PROC SORT DATA=ProjTreeSingle;
BY CLUSTER;
RUN;

PROC PRINT
DATA=ProjTreeSingle ;
RUN ;

symbol1 v='1' c=blue;
symbol2 v='2' c=cyan;
symbol3 v='3' c=red;
symbol4 v='4' c=pink;
symbol5 v='5' c=black;
symbol6 v='6' c=brown;
symbol7 v='7' c=green;
symbol8 v='8' c=yellow;
symbol9 v='9' c=gray ;
symbol10 v='10' c=magenta;

proc gplot data=ProjTreeSingle ;
symbol interpol=none value=dot;
plot Cluster*_NAME_ = Cluster;
run;
quit;

PROC CHART
DATA=ProjTreeSingle ;
VBAR Cluster / group=CLUSNAME;
PIE Cluster ;
STAR Cluster ;
HBAR Cluster / group=CLUSNAME;
RUN;

DATA MeansClusterSingle ;
merge Proj ProjTreeSingle(rename=(_NAME_=nom)) ;
RUN;

PROC MEANS
DATA = MeansClusterSingle ;
BY CLUSTER ;
RUN;

Lorsque l'on exécute le programme, on obtient : Résultat

On obtient aussi des graphiques : Graph

Cette méthode permet une moins bonne classification que les précédentes.

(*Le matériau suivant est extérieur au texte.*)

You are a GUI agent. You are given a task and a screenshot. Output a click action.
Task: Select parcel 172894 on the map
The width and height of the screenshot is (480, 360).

En effet, on y distingue bien les quatre sous-groupes, mais il y a de nombreux comtés qui ne rentrent pas dans ces sous-groupes.

De plus la méthode Single propose un nombre important de groupes, mais contrairement aux cas précédents, ici la variance ne diminue pas (on tient compte seulement des quatre principaux groupes en terme de fréquence), au contraire, il y a un groupe où la variance est plus importante que celle obtenue par la méthode Complete.

5.1.5 Méthode Ward

Saut de Ward

Le programme SAS est le suivant : Proc Cluster Ward.sas

PROC CLUSTER
DATA=Proj
METHOD=WARD
OUTTREE=ProjClusterWard
NOSQUARE
NOPRINT ;
VAR v1-v7 ;
ID nom ;
RUN ;

PROC TREE
DATA=ProjClusterWard
OUT=ProjTreeWard
NCL=4 ;
RUN ;

PROC SORT DATA=ProjTreeWard ;
BY _NAME_;
RUN;

/* rsr*/
PROC PRINT
DATA=MeansClusterWard;
RUN ;

DATA MeansClusterWard ;
merge Proj ProjTreeWard(rename=(_NAME_=nom));
RUN;

/* rsr*/
PROC PRINT
DATA=MeanClusterWard ;
RUN ;

Proc sort DATA=MeansClusterWard ;
BY cluster ;
run ;

PROC PRINT
DATA=MeansClusterWard;
RUN ;

PROC MEANS
DATA = MeansClusterWard
NOPRINT ;
BY Cluster;
VAR v1-v7 ;
OUTPUT OUT=MeanSeedWard ;
RUN;

PROC SORT DATA=MeanSeedWard ;
BY _STAT_ ;
RUN;

PROC PRINT
DATA=MeanSeedWard;

Lorsque l'on exécute le programme, on obtient : Résultat

On obtient aussi des graphiques : Graph

Ici on retrouve bien les quatre principaux groupes, les comtés hi et ho sont intégrés dans des groupes.
Les variances sont sensiblement égales à la méthode Complete qui proposait elle aussi quatre groupes.

5.1.5 Conclusion

Tout dépend de ce que l’on recherche, si on cherche des méthodes qui forment des groupes qui englobent même les points aberrants, on préfèrera les méthodes Complete et Ward, si on veut mettre en évidence les valeurs les plus aberrantes on prendra les méthodes Average ou Median. Et enfin si on veut enlever le plus de valeurs aberrantes, on choisira la méthode Single. Par contre dans l’exemple étudié ici, bien que la méthode Single élimine les valeurs aberrantes, elle ne fait pas baisser la variance des groupes.